Given entries →
===

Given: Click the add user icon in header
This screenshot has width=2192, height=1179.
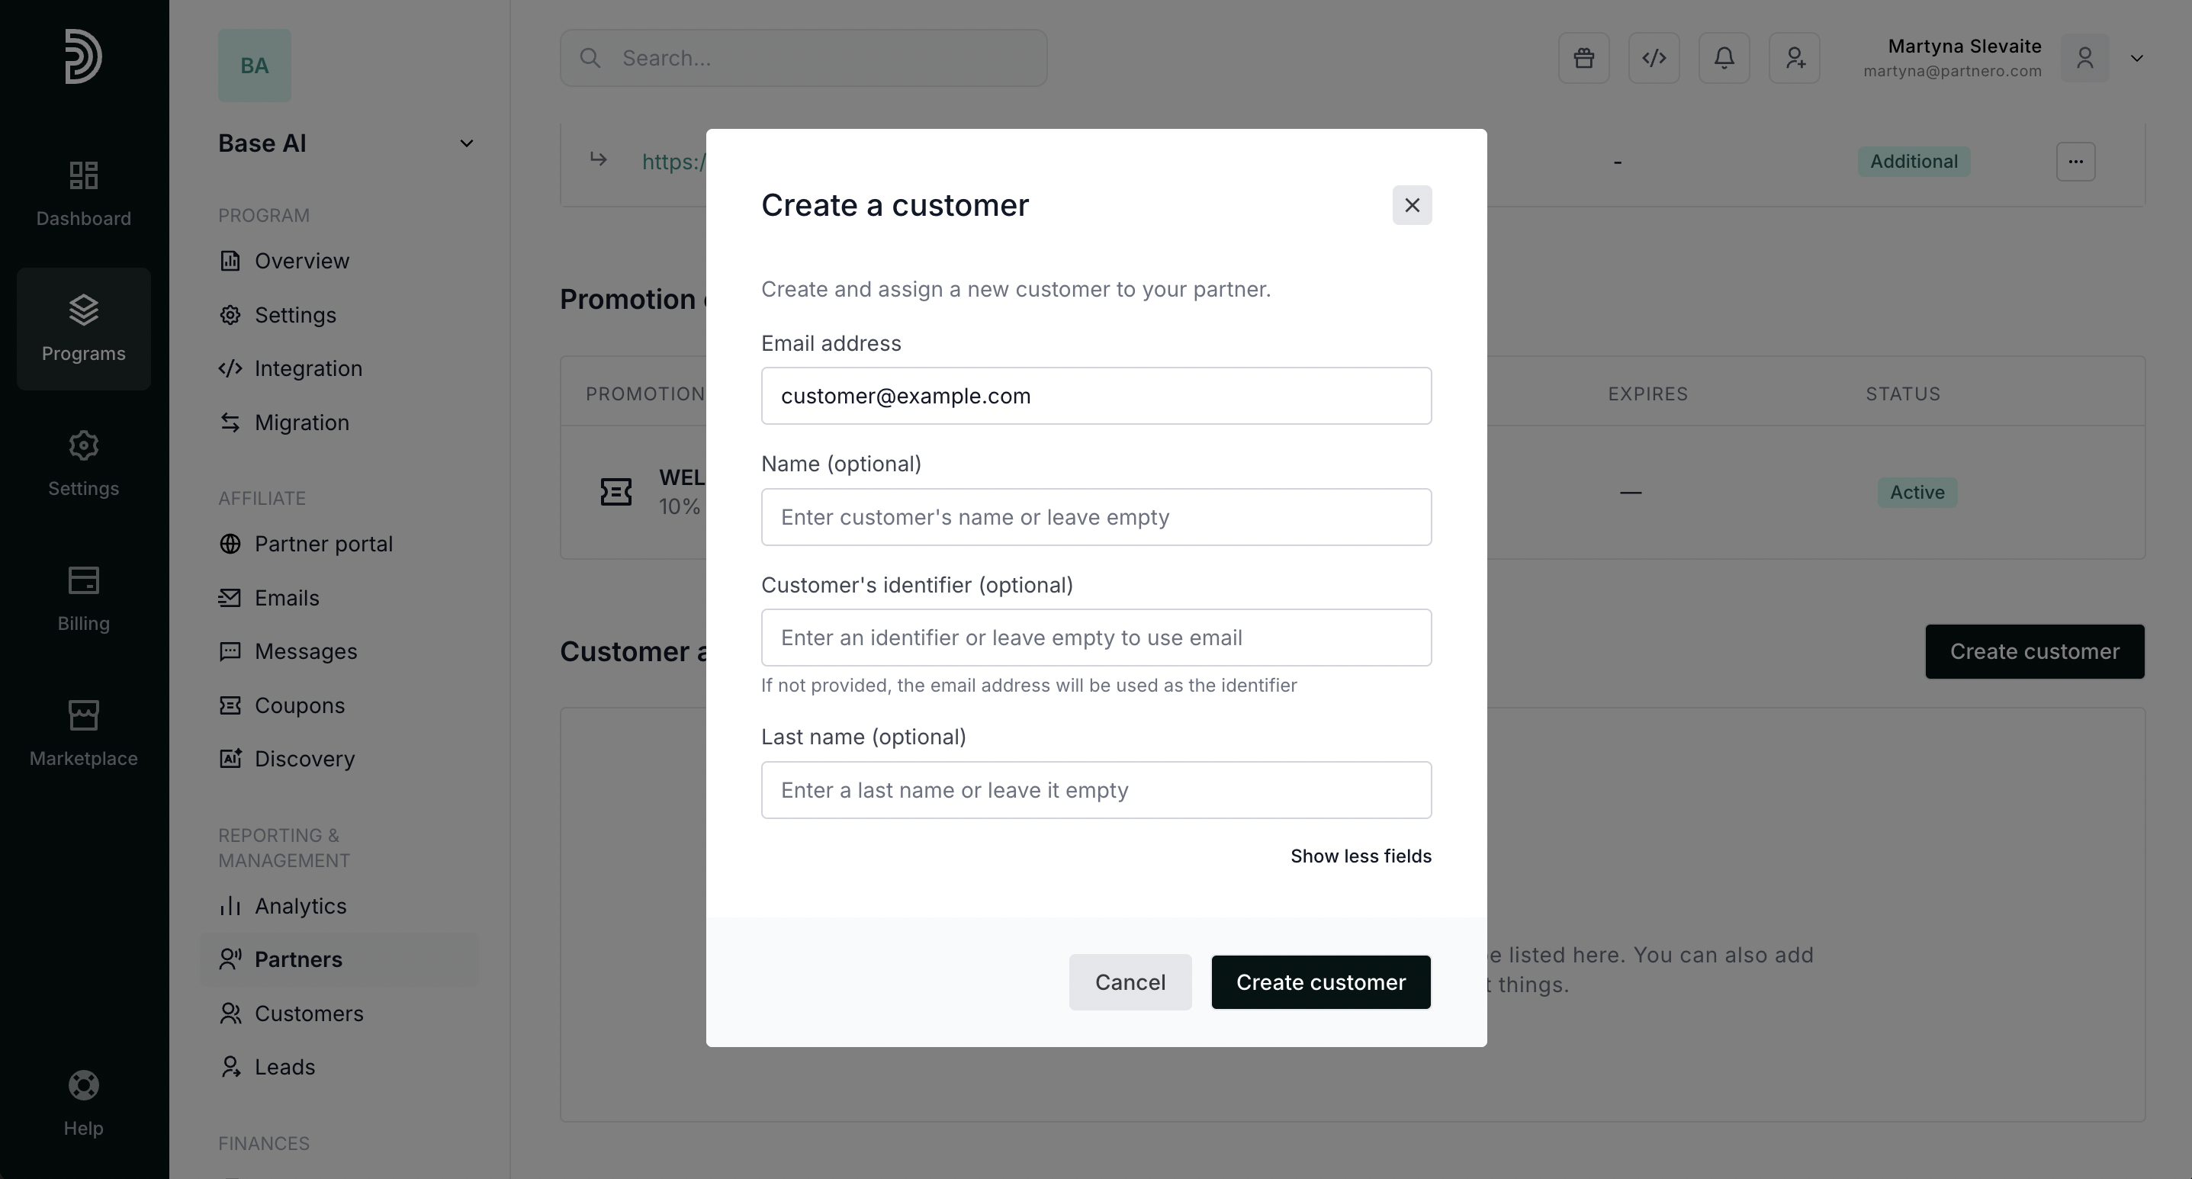Looking at the screenshot, I should pyautogui.click(x=1794, y=58).
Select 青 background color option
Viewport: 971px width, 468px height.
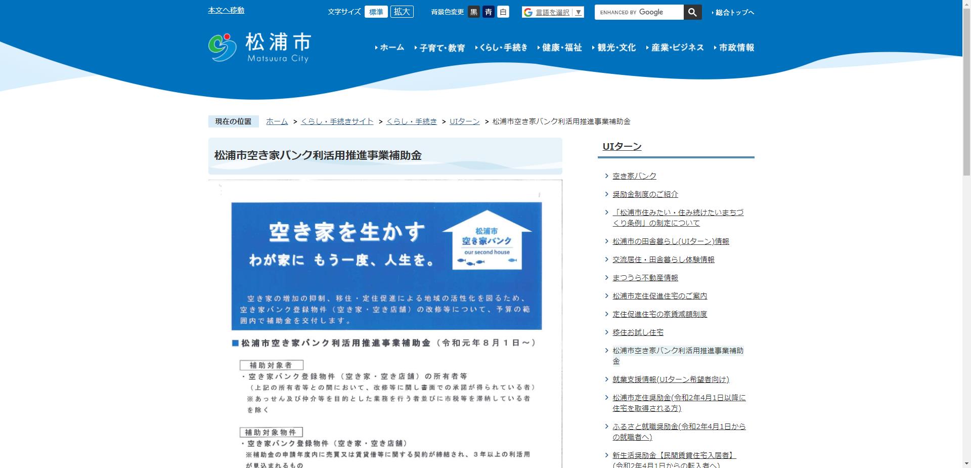pos(488,12)
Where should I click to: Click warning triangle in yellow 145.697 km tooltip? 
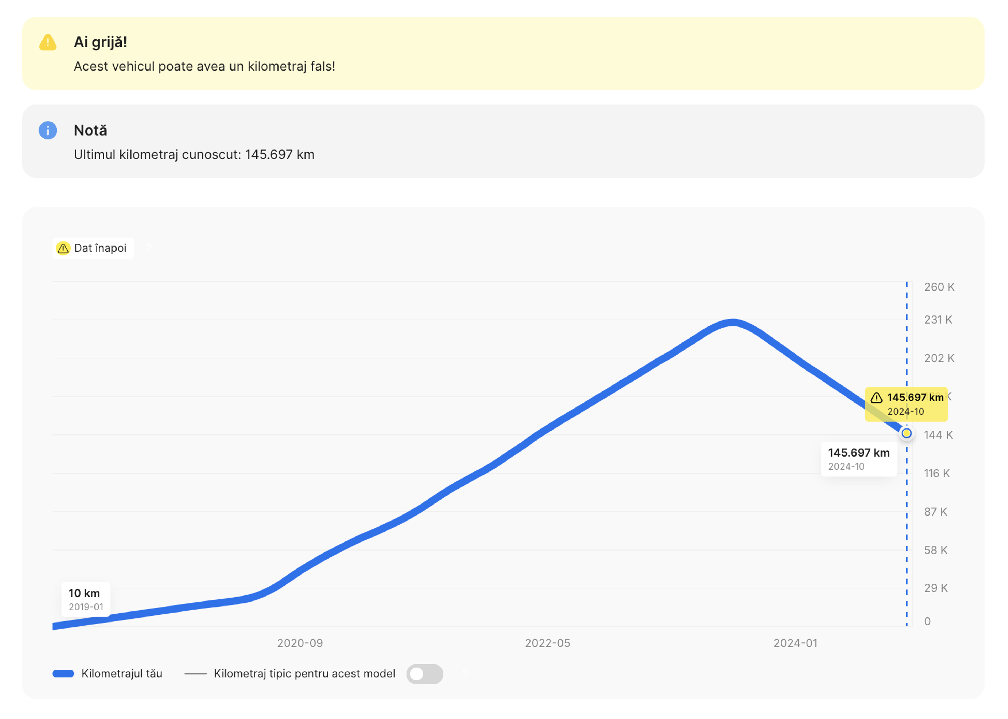[x=876, y=398]
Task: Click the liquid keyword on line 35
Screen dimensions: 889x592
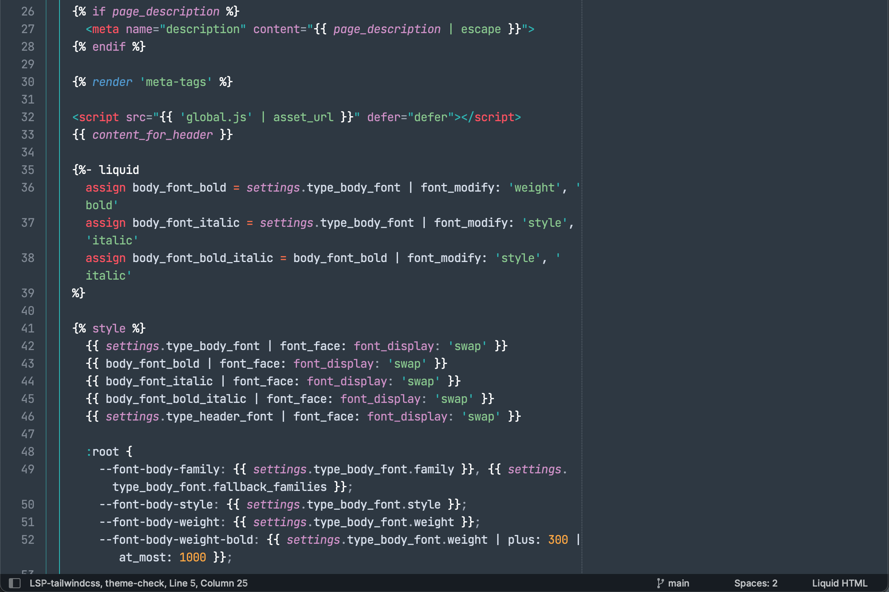Action: pyautogui.click(x=119, y=170)
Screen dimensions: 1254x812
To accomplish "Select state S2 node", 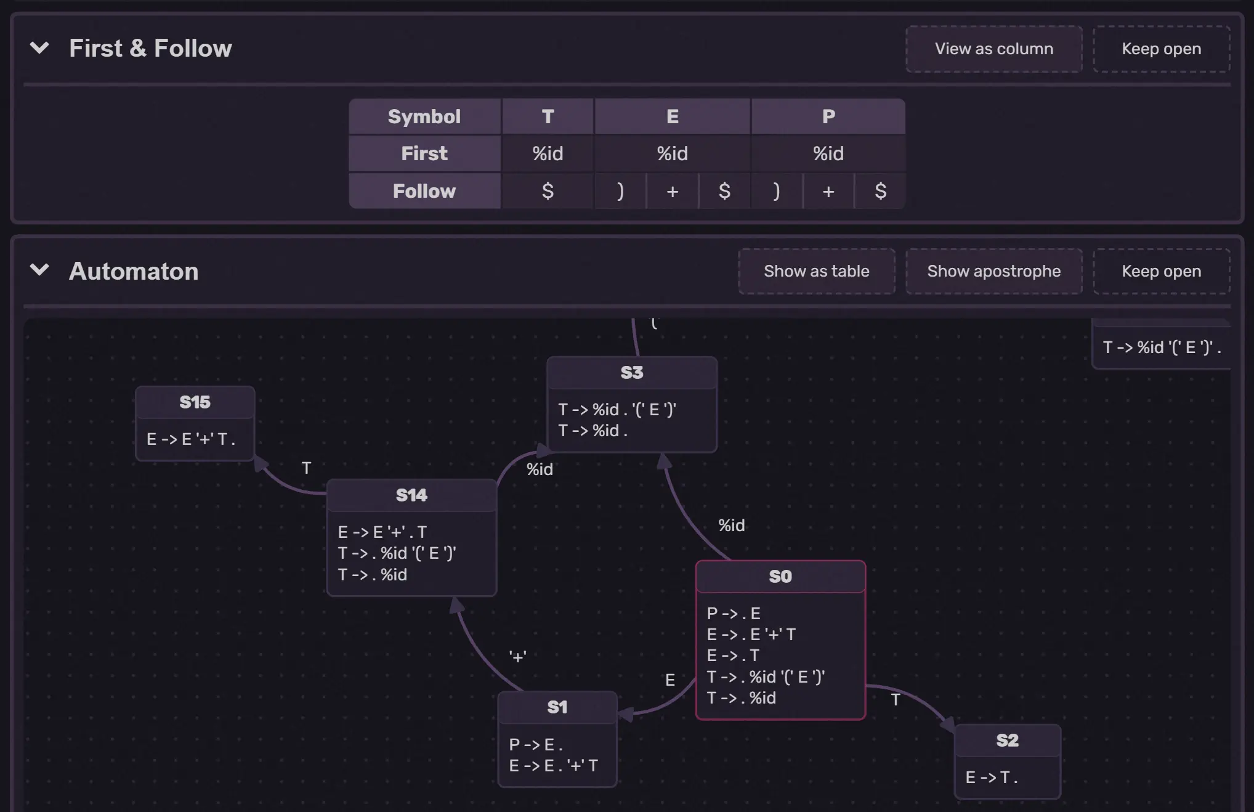I will click(1007, 758).
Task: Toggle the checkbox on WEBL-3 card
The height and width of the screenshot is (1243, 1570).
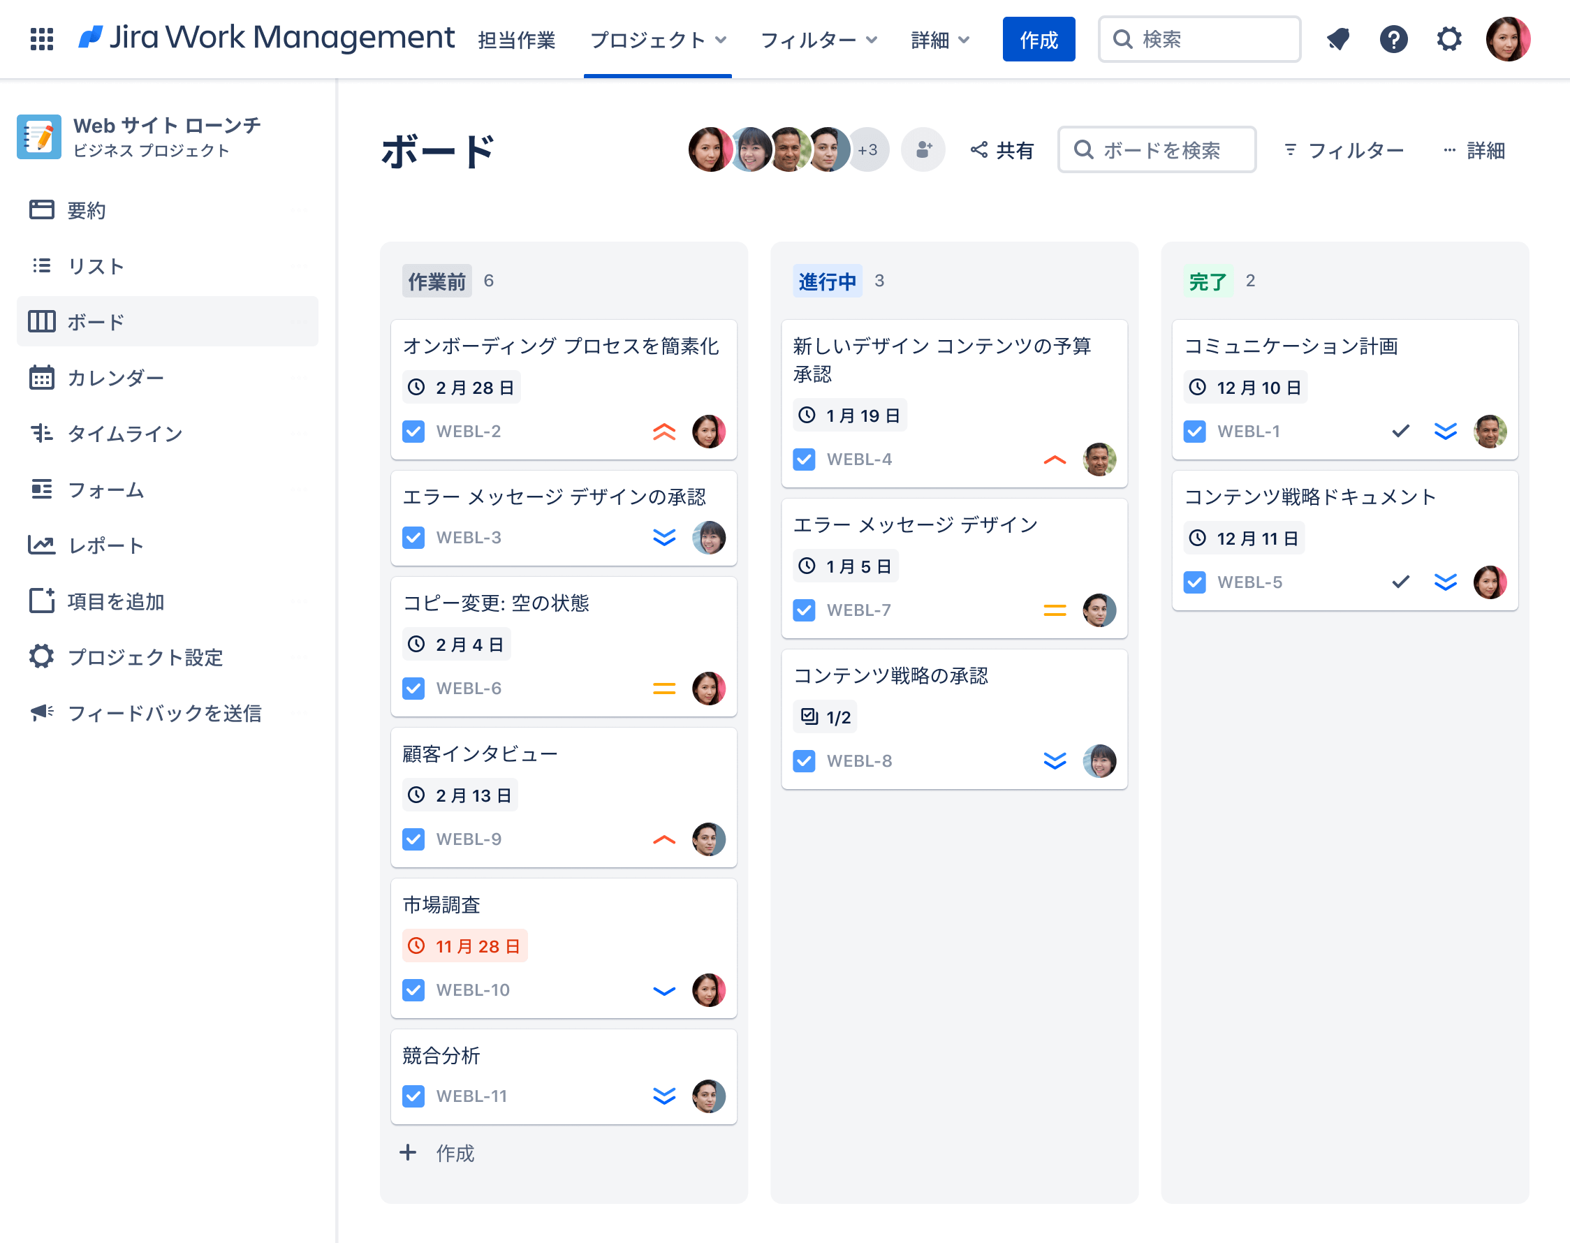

===

Return each line of the listing that holds the string "Task".

Task: Click the liquid keyword on line 35
Task: Toggle the checkbox on WEBL-3 card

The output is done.